Relying too much on local information
posted on
May 11, 2008 03:36PM
The company whose shareholders were better than its management
This is just an anecdote to put some meat on my (mild) criticism of Otto.
Back in the mid 80's my girlfriend and I took a road trip from Mexico City to Ixtapa via a new highway that had opened a few months before. Day 2, departing Taxco, and allowing what I felt was plenty of time to arrive at Ixtapa in daylight, I made extra sure and asked everyone along the way what the condition of the road was up ahead. I was assured several times that it was in the best of conditions, being new and all.

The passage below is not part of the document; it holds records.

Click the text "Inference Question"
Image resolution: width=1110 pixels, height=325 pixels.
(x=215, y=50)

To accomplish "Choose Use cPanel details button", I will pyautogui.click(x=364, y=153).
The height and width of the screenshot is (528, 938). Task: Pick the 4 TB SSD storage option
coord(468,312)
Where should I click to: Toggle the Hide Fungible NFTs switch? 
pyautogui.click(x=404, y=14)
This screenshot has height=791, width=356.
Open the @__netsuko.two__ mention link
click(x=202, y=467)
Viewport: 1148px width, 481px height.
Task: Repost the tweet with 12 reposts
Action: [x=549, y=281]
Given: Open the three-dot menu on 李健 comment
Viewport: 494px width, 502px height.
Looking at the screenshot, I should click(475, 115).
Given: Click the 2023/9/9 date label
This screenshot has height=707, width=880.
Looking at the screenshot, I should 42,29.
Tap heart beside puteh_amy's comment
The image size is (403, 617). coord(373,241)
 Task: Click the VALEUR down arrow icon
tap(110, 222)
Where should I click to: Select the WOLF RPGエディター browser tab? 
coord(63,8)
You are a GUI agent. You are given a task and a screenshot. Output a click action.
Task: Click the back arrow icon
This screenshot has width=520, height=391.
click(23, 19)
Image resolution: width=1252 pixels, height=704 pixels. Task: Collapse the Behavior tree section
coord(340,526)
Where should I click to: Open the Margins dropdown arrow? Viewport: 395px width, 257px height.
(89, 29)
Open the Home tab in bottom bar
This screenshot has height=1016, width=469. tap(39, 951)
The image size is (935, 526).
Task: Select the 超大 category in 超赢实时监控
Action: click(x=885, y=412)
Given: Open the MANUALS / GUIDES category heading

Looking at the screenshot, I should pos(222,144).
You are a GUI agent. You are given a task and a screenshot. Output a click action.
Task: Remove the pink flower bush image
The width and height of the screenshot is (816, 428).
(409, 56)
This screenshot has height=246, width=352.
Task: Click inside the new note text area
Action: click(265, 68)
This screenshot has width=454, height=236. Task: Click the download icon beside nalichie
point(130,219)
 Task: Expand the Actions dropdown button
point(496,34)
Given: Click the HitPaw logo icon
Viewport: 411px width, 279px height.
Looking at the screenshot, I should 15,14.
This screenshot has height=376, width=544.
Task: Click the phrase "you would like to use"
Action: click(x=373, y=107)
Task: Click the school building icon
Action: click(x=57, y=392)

When I got to the final stretch that crosses the mountains, I found exactly the opposite. The road had been heavily damaged by a hurricane that passed through 2 weeks prior. In some areas half the road was missing, in other areas rockslides had covered the entire road and the only way through was a bulldozed path through the debris. Rocks covered great portions of the way, including some bigger than our car, so what I thought would be an average drive of 60-80 km/hr became a hellish 20 km/hr ordeal in total darkness that didn't see us in Ixtapa till well after midnight. At one point I was sure I'd have to turn back, as I could barely make out the bulldozer trail, and actually had to walk it through to convince myself it could be done. Only the fear of going back the way we came kept us going.
All this goes to say that just because you have local knowledge, doesn't mean you have all the facts. Clearly the people I spoke to "thought" the road was open, but just as clearly, they hadn't been that way recently, and no one had bothered to tell them that it wasn't.
This illustrates a common fact of Latin America: you can be badly mislead by people on the ground who are sure they have all the facts. Information travels slowly in that part of the world, and tends to get distorted as a function of how many hands it passes through before it reaches you. Sources can be a good guide, but sometimes your own instincts will serve you better.